Records for the task

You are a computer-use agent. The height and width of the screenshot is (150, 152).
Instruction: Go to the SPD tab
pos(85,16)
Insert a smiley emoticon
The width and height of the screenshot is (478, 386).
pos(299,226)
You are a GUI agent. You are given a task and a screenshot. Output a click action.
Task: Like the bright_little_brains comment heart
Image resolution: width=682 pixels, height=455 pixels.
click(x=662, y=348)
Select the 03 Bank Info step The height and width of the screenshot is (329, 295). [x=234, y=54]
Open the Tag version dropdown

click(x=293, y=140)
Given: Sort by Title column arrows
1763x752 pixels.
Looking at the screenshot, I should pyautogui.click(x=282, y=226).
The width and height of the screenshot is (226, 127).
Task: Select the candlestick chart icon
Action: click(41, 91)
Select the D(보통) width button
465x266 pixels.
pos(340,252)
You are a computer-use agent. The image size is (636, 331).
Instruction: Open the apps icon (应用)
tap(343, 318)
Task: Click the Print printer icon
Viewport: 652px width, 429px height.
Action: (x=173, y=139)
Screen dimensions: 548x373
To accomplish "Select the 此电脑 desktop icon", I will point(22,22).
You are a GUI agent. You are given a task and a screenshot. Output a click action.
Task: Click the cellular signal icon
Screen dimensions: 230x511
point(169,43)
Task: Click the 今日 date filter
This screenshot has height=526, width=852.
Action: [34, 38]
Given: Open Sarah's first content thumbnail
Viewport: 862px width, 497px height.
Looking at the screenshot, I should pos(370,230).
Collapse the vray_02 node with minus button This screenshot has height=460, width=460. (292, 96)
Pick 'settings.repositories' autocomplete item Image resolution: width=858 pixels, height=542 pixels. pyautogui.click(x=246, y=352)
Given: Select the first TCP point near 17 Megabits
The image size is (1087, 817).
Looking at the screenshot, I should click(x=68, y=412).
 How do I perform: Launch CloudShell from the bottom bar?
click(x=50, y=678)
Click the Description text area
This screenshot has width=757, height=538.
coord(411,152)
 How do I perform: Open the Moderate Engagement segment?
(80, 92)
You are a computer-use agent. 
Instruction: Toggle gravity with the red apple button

Problem
What the answer should hold is an exact copy of each line from the one containing "How do I perform: Launch" to the final line of the listing above.

Expected answer
 How do I perform: Launch CloudShell from the bottom bar?
click(x=50, y=678)
Click the Description text area
This screenshot has width=757, height=538.
coord(411,152)
 How do I perform: Open the Moderate Engagement segment?
(80, 92)
You are a computer-use agent. 
Instruction: Toggle gravity with the red apple button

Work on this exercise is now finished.